Los Angeles is already home to about 39,000 Amazon employees, reports the Los Angeles Times, who work in its film division in Culver City, in other film production facilities, in Whole Foods Markets and the like.
Where on earth where these employees going to live? In the new $5000 a month one bedroom apartments under construction near the 405 and the 10 interchange? Not likely.
How were they going to commute through boulevards that are already at a standstill? What would their presence have done to those of us who already live and commute in LA? I think you already know the answers to those questions.
But now, with Amazon's decision to expand across the continent from its Seattle home, splitting its new corporate footprint between New York City and northern Virginia - plus some jobs in Nashville - the City of Angels is not so much indulging in a pity party as offering up a collective shrug. Even the project's biggest local boosters don't seem to view the decision as a fatal snub.
Nashville got a phone center with 5000 employees. Each city had to suck up to Amazon. Crystal City changed its name to "National Landing," apparently in honor of the Reagan National Airport nearby. The County of Arlington will have to build a bridge from the new HQ to the airport.
Not everyone in the winning city's appeared thrilled. "There's something doubly brutal about all those regional mayors first being given false hope they might have a chance, *then* having to watch NY people be like "noooo, please, not the Amazon HQ, this is such a nightmare for us", tweeted Tom Gara.

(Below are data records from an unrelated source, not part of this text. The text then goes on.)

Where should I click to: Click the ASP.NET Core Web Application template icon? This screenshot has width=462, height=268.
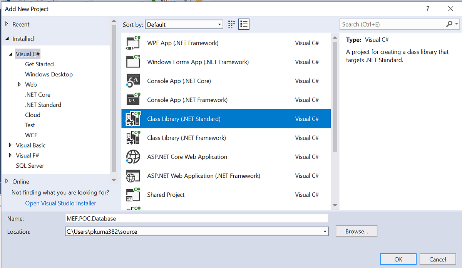coord(133,157)
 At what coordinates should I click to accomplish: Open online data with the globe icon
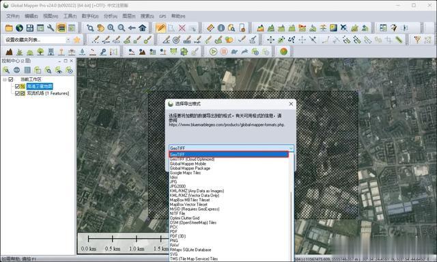click(19, 28)
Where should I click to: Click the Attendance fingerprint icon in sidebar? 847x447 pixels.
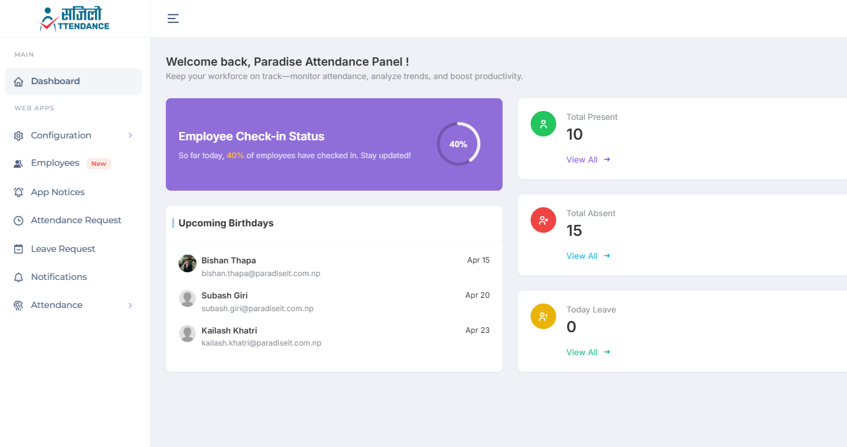[x=18, y=305]
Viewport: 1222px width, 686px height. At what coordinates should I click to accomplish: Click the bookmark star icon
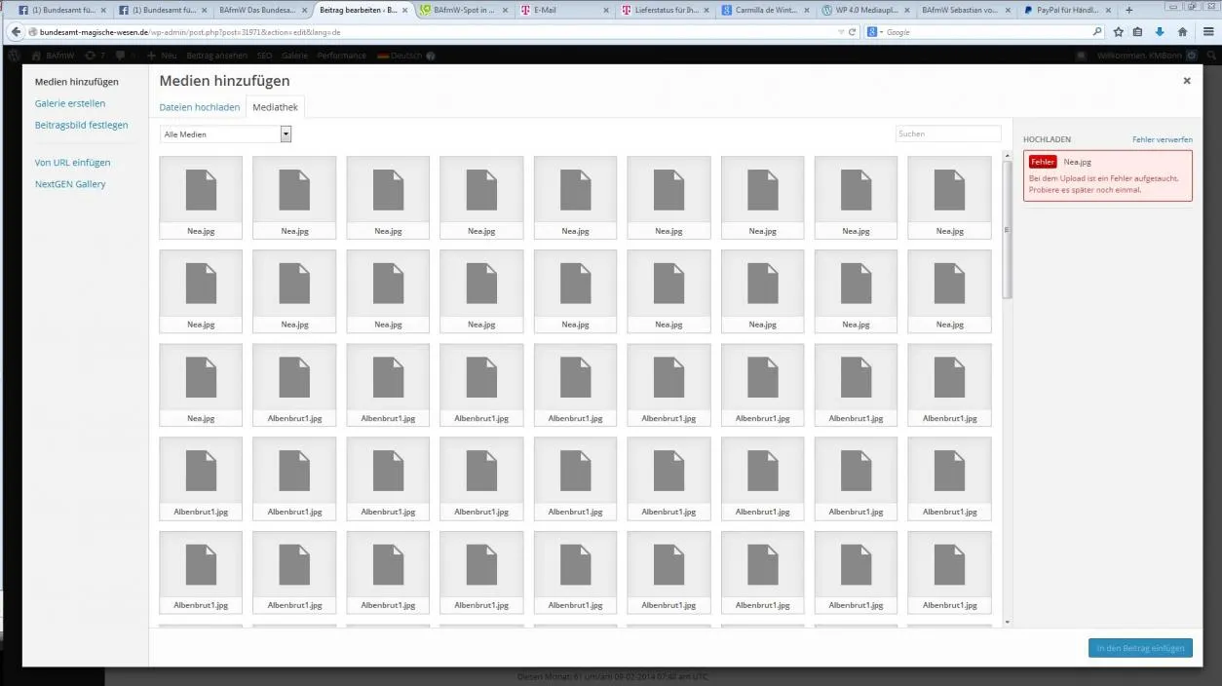click(1118, 31)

NYC is being starved of resources by the wealthiest few & biggest corporations. Our city is crumbling. We can't pay for: Public Housing, the subway and public services," tweeted Nomiki Konst. "Offering a tax deal to the Amazon is a disservice to New Yorkers. It's disaster capitalism. I do not support."

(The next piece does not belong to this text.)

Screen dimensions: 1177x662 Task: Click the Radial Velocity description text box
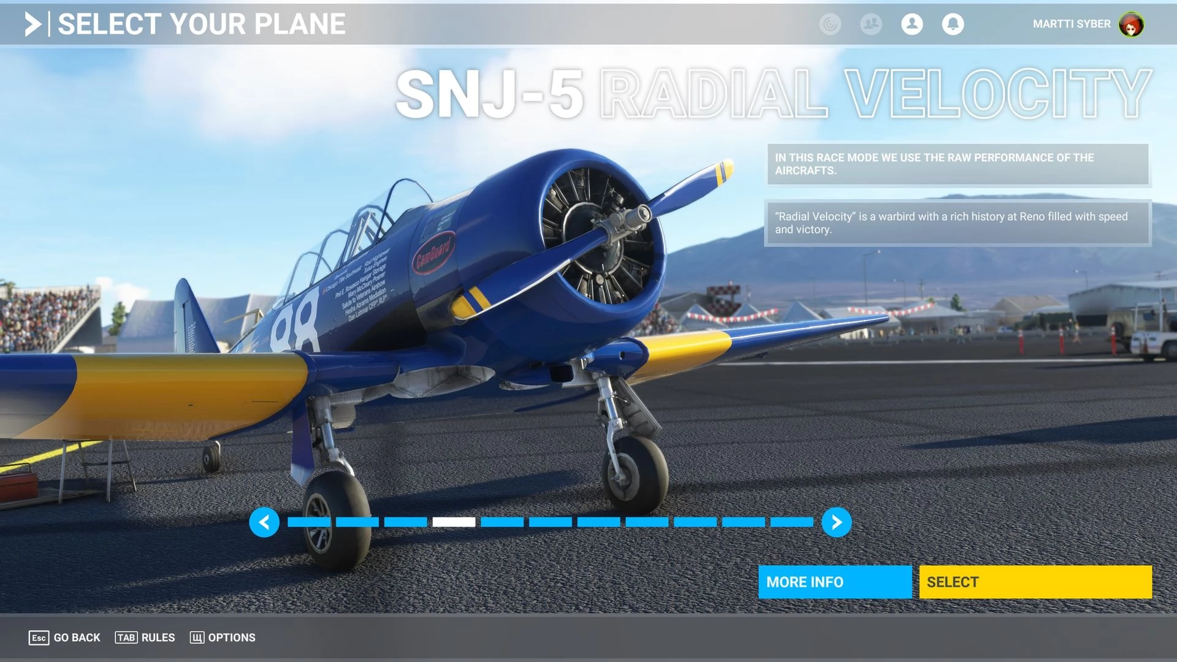click(958, 223)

In fact, the headquarters contest was arguably a small part of a vast dispersal strategy as the $178-billion company grows at breakneck speed across the globe, gobbles up other companies, launches new endeavors and engages in a fierce completion for tech talent with Google, Facebook, Microsoft and others.
Just 45,000 Amazon employees, in a worldwide workforce of about 613,000, are based in Seattle. California is a close second with 39,000 Amazon staffers - not counting the thousands who work for Whole Foods and other subsidiaries. The company says it has invested more than $19 billion in the Golden State since 2011.
Three of the company's 18 North American tech hubs are in California - in the Bay Area, Los Angeles and San Diego with nearly 10,000 workers at Amazon Devices, Amazon Web Services, Amazon Studios, Prime Video, Amazon Game Studios, the Alexa voice-activated service and IMDb, the movie and television database. Irvine offices also staff Alexa, cloud computing and game operations.